■ **WHAT THE EXERCISE ASKS**
The response should consist only of the lines from the one with "Click the Billing card icon" to the end of the data below, copied exactly and without pictures.

SUPPLIED DATA: Begin

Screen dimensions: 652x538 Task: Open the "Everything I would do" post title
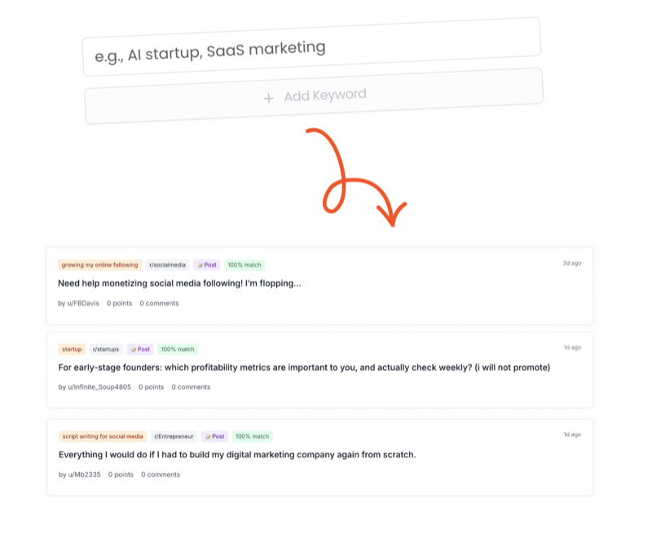point(237,455)
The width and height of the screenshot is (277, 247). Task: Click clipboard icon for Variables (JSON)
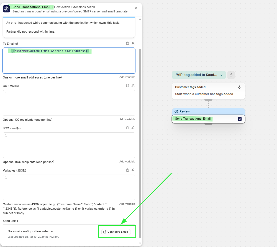pyautogui.click(x=127, y=170)
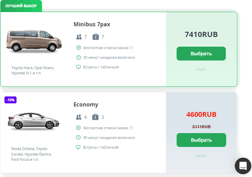
Task: Click the Minibus luggage suitcase icon
Action: 96,37
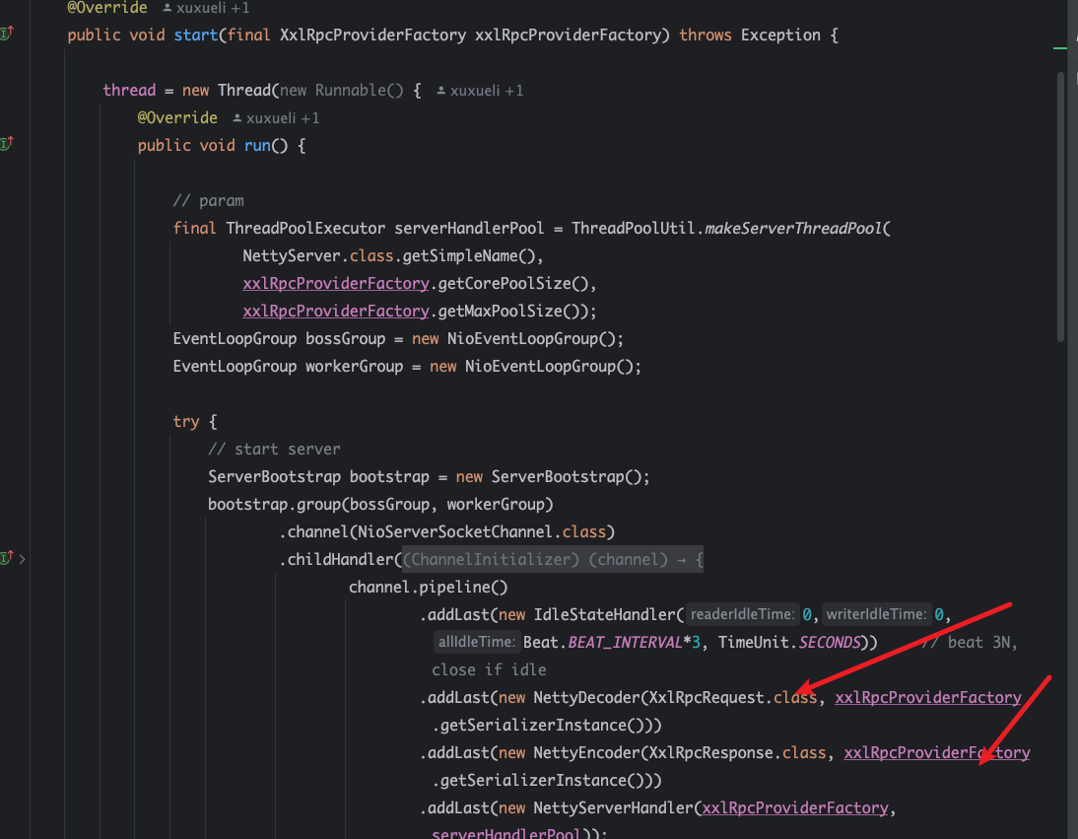The image size is (1078, 839).
Task: Expand the collapsed (ChannelInitializer) (channel) lambda
Action: (552, 560)
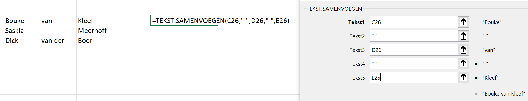Select the empty cell between Saskia and Meerhoff
Viewport: 528px width, 101px height.
pyautogui.click(x=58, y=30)
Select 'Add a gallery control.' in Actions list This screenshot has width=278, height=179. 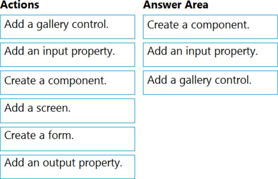click(x=67, y=27)
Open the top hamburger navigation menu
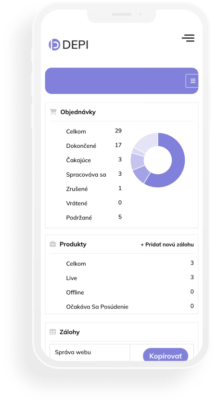Viewport: 217px width, 403px height. click(x=188, y=38)
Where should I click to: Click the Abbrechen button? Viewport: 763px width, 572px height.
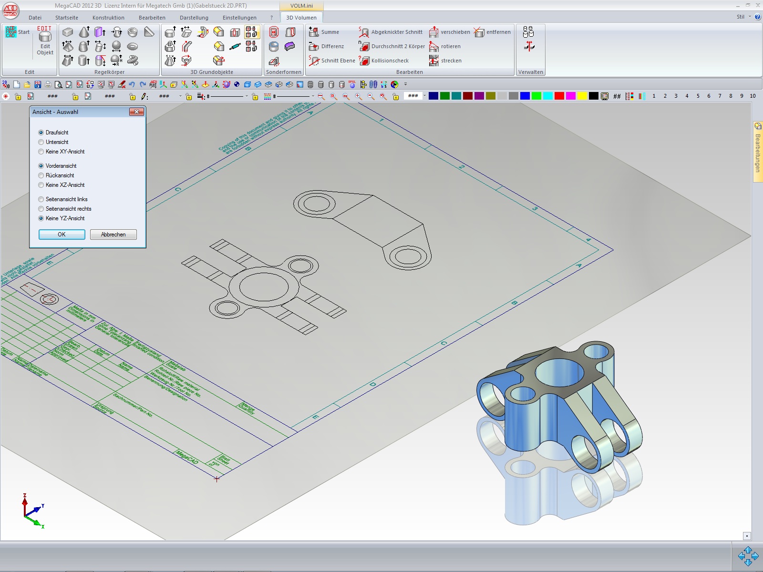[x=113, y=235]
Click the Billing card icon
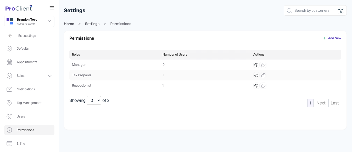The width and height of the screenshot is (352, 152). 9,144
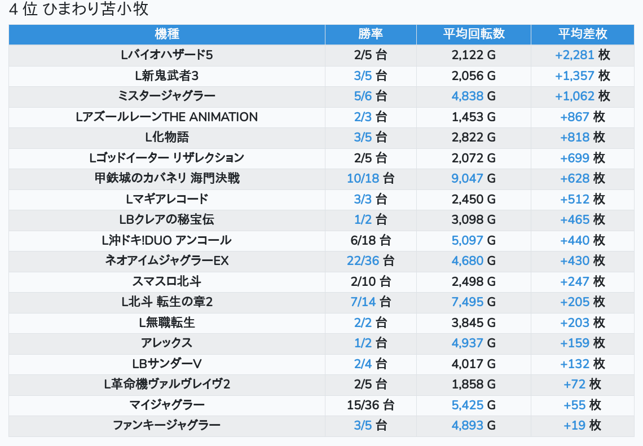Select the 5,097 rotations for L沖ドキ!DUO アンコール
This screenshot has width=643, height=446.
(x=467, y=240)
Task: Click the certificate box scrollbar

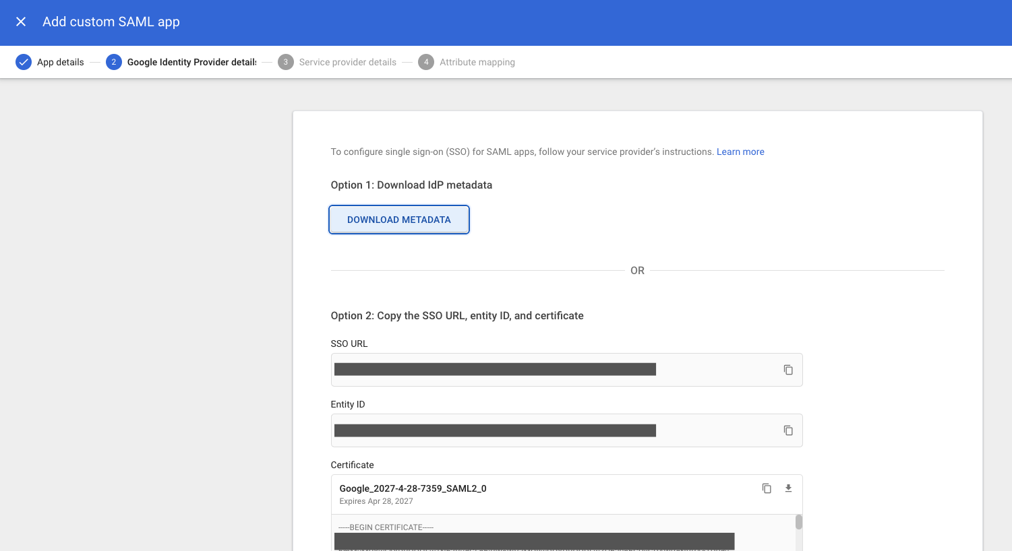Action: 798,523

SUPPLIED DATA: End

■ **OUTPUT OF THE TASK**
Click the Billing card icon
The width and height of the screenshot is (352, 152). 9,144
Select the 5,097 rotations for L沖ドキ!DUO アンコール
This screenshot has width=643, height=446.
(x=467, y=240)
Task: Click the certificate box scrollbar

Action: 798,523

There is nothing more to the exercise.